O diretor acrescentou que o CNC estabeleceu uma parceria com o Fundo de Desenvolvimento do Capital Humano, para garantir bolsas de estudo aos filhos dos mártires, possibilitando que estes possam prosseguir os seus estudos nas universidades timorenses. Apelou ao coordenador dos sobreviventes do massacre na igreja de Liquiçá para registar os filhos dos mártires e garantir o acesso a essa oportunidade.

Acrescentou ainda que o CNC aprovou recentemente uma lei que permitirá ao Governo conceder reconhecimento oficial às vítimas, através da entrega de certificados. “Estamos agora a trabalhar no registo e verificação das vítimas que devem ser reconhecidas oficialmente pelo Estado. O Governo vai atribuir certificados, não apoio financeiro. O mais importante é que as famílias                                                                                                           possam guardar este reconhecimento como prova de que os seus pais ou mães participaram na luta pela liberdade.”
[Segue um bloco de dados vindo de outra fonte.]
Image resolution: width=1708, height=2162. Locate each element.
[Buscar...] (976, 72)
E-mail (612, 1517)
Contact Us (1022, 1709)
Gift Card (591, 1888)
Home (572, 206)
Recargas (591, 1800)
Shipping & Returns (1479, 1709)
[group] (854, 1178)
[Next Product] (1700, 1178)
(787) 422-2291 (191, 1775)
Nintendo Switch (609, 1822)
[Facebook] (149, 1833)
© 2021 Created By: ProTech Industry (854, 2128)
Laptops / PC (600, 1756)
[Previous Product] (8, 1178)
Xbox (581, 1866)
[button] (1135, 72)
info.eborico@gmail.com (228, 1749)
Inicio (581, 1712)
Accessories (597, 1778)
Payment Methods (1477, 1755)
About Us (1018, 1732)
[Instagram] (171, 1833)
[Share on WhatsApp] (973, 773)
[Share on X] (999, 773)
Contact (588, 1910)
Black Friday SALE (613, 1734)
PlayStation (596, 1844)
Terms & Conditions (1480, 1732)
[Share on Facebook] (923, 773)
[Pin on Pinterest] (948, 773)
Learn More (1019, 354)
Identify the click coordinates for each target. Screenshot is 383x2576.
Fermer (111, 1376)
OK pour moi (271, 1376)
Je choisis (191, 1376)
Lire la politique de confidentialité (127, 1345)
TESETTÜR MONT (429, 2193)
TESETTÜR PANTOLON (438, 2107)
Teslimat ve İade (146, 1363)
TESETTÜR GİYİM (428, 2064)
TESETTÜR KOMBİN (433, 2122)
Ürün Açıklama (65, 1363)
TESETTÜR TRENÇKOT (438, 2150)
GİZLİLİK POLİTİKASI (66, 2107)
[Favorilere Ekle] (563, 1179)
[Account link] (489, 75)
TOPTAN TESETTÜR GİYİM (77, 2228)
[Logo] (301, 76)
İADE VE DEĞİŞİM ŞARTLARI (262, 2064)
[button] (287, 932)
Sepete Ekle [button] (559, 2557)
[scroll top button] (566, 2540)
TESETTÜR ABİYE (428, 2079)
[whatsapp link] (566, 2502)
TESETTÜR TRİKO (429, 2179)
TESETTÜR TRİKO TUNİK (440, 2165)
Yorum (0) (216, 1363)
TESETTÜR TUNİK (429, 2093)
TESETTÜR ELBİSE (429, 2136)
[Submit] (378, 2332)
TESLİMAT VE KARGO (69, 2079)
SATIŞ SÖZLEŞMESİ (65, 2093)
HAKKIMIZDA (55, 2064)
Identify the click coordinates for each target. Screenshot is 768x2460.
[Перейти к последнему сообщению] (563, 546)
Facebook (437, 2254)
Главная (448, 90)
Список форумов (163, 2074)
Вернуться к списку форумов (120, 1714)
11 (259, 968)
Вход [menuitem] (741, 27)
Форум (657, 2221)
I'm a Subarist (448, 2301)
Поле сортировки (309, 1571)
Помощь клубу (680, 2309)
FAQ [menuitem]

Hugo Fernandes informou ainda que foi criada uma equipa do Grupo de Trabalho do Processo de Reconciliação Timorense (PRT), com o objetivo de unificar esforços para promover a reconciliação entre os timorenses que vivem em Timor-Leste e aqueles que se encontram na Indonésia.

Este grupo integra organizações da resistência, organizações juvenis, sociedade civil e instituições do Estado, incluindo a Provedoria dos Direitos Humanos e Justiça, o G7+, entre outras entidades.